Изменить размер шрифта - +
Заспанные полунагие «фрейлины», которые, оказывается, ночевали вповалку тут же в покоях царевны, рьяно демонстрировали свою преданность хозяйке. Ксения устало махнула рукой, и все разом успокоились.

    -  Спите, - велела она и кивнула мне в сторону своей опочивальни. - Пойдем, еще полечишь меня.

    Мы вошли в светелку, в которой я уже был днем. Навстречу уже шла босоногая статная девушка в одной льняной рубашке и накинутым на голову льняном же платке. Она низко поклонилась и уступила дорогу.

    -  Анюта, - попросила царевна, - помоги мне раздеться.

    Девушка, стараясь не смотреть в мою сторону - меньше знаешь, крепче спишь - начала помогать Ксении разоблачаться. При таком туалете я присутствовал впервые и с волнением ждал, до какой степени царственной наготы мне будет разрешено присутствовать.

    Анюта между тем, не спеша, снимала одну за другой драгоценные одежды, все эти летники, поневы, кофты, я до сего дня путаюсь в точности названий всех видов женского платья, и полная, статная Ксения превращалась в стройную, юную девушку. Чем дальше заходил процесс раздевания, тем больший интерес он вызывал и сильнее приковывал внимание. И вот наступил самый ответственный момент. Я соляным столбом стоял в дверях, ожидая последнего, заключительного действия горничной. И вдруг услышал обычное, обидное для любого мужчины:

    -  А теперь отвернись!

    -  Да ладно, - примирительно сказал я, - мне как лекарю смотреть можно, что уж тут такого…

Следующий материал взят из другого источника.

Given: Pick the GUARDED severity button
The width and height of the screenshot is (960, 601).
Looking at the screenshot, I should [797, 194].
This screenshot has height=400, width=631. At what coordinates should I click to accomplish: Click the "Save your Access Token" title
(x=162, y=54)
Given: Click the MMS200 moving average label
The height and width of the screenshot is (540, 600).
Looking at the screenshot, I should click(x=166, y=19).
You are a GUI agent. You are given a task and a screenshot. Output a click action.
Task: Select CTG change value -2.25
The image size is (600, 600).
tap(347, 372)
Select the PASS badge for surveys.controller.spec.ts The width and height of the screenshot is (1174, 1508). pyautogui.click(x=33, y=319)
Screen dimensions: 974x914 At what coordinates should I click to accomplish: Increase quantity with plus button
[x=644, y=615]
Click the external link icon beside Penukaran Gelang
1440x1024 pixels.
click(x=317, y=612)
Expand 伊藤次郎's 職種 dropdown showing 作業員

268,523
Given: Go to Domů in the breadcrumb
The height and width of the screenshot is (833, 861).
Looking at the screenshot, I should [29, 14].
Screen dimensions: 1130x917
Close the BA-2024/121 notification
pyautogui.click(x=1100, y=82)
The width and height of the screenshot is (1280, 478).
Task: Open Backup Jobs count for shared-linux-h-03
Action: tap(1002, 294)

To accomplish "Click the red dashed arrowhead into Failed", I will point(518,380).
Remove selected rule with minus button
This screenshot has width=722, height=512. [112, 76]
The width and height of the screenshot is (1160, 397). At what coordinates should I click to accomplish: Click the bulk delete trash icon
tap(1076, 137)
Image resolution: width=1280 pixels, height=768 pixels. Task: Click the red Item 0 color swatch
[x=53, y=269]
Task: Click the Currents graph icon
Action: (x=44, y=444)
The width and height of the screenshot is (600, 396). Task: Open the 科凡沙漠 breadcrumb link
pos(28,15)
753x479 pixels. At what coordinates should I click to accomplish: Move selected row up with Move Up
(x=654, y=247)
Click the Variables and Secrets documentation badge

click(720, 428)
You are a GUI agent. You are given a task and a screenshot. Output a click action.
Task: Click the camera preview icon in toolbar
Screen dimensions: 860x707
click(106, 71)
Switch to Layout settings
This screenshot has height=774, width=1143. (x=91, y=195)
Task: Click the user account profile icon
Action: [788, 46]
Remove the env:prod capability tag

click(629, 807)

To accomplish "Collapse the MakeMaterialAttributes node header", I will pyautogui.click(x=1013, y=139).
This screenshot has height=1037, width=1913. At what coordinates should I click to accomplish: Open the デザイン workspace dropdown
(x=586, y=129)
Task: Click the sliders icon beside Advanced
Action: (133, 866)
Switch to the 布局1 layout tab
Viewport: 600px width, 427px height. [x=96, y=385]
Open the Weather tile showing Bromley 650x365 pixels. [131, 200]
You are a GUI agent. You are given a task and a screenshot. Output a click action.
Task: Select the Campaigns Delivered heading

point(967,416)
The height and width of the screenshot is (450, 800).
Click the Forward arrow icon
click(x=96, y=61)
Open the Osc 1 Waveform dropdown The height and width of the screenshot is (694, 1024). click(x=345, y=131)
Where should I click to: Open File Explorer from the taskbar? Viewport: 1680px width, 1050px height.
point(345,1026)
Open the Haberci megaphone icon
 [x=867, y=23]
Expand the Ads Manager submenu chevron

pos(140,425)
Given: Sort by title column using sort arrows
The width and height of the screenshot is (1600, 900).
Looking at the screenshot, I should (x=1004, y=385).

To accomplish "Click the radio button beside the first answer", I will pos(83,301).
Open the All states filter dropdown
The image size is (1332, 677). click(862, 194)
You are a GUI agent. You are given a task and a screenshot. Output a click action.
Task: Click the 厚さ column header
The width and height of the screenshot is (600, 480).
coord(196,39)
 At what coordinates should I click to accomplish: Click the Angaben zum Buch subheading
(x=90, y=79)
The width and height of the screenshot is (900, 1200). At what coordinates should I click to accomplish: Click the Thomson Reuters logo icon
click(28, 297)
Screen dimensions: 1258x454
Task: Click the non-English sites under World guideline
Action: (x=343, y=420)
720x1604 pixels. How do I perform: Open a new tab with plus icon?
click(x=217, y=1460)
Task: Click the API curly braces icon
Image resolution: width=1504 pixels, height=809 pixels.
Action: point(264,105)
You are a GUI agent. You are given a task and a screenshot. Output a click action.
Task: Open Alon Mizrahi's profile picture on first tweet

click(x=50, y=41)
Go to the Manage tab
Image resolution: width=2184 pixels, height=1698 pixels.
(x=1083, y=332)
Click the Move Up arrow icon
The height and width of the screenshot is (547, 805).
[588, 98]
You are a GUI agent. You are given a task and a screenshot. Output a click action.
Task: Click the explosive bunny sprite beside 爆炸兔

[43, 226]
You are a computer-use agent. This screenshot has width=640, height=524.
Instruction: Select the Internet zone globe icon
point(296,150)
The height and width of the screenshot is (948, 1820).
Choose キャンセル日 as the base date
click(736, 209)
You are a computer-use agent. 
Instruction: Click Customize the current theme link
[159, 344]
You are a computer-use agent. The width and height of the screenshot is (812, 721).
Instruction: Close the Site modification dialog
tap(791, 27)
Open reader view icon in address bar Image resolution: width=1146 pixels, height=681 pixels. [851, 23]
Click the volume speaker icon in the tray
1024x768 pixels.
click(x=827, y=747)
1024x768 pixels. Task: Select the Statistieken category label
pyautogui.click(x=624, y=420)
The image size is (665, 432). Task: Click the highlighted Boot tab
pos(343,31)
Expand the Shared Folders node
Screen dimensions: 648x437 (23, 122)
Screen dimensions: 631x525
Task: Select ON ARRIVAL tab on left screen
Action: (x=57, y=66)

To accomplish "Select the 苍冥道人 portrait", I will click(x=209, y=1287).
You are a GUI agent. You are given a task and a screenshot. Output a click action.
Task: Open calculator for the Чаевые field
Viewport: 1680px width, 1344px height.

    Однако Анюта так и не сняла последнюю завесу, застыла, ожидая приказа госпожи, и мне пришлось издохнуть, тайно обидеться и отвернуться. Опять в тишине шелестела одежда, оставляя только место разыгравшемуся воображению. Наконец, Ксения подала голос:

    -  Теперь можно, я легла.

    О, прекрасные дамы, если бы вы только знали, сколько можете принести чистой, эстетической радости, позволив только созерцать то, чем вас наградила природа, то…

    -  Голова, говоришь, болит? - задумчиво сказали, приближаясь к широкой дубовой лавке, на которой во взбитых, как морская пена, перинах утопала царевна.

    -  Болит. Страшно мне, что с нами будет, - безжизненным голосом сказала девушка, сразу же вернув меня на грешную землю.

    -  Закрой глаза, - попросил я, - и постарайся заснуть. Все как-нибудь образуется.

    Несколько раз проведя ладонями над ее головой, я почувствовал, что сам бесконечно устал, хочу спать, и если сегодня по-человечески не отдохну, то завтра на заседании Боярской думы делать мне будет просто нечего.

    -  Ксения, - позвал я.

    Она не ответила, уже заснула. Я огляделся. На соседней с царицей лавке сидела полусонная Анюта, широко зевала и ждала, когда я, наконец, уберусь восвояси и дам ей лечь спать.

    -  Ложись, спи, - сказал я и так, как бы это само собой разумелось, пошел в соседнюю со светелкой комнату, повалушу - неотапливаемую летнюю спальню, в которой, на мое счастье, никто не ночевал, лег на крайнюю лавку и, как был одетый, в сапогах, сняв только кольчугу и шлем, заснул тяжелым, тревожным сном.

    -  Алексей, проснись, - позвали меня тонким детским голосом.

    Я приоткрыл глаза. В повалуше было светло. Прямо передо мной, на одном уровне с головой, маячило лицо карлицы Матрены. Я окончательно проснулся и сразу же сел. Матрена молча смотрела на меня своими широко поставленными, неправильной формы глазами. Конъюнктивит у нее почти прошел, белки глаз приобрели свой естественный цвет.

    -  Доброе утро, Матрена, - поздоровался я, - уже пора вставать?

    Однако тут же сориентировался, что свет не дневной, комнату освещают две свечи.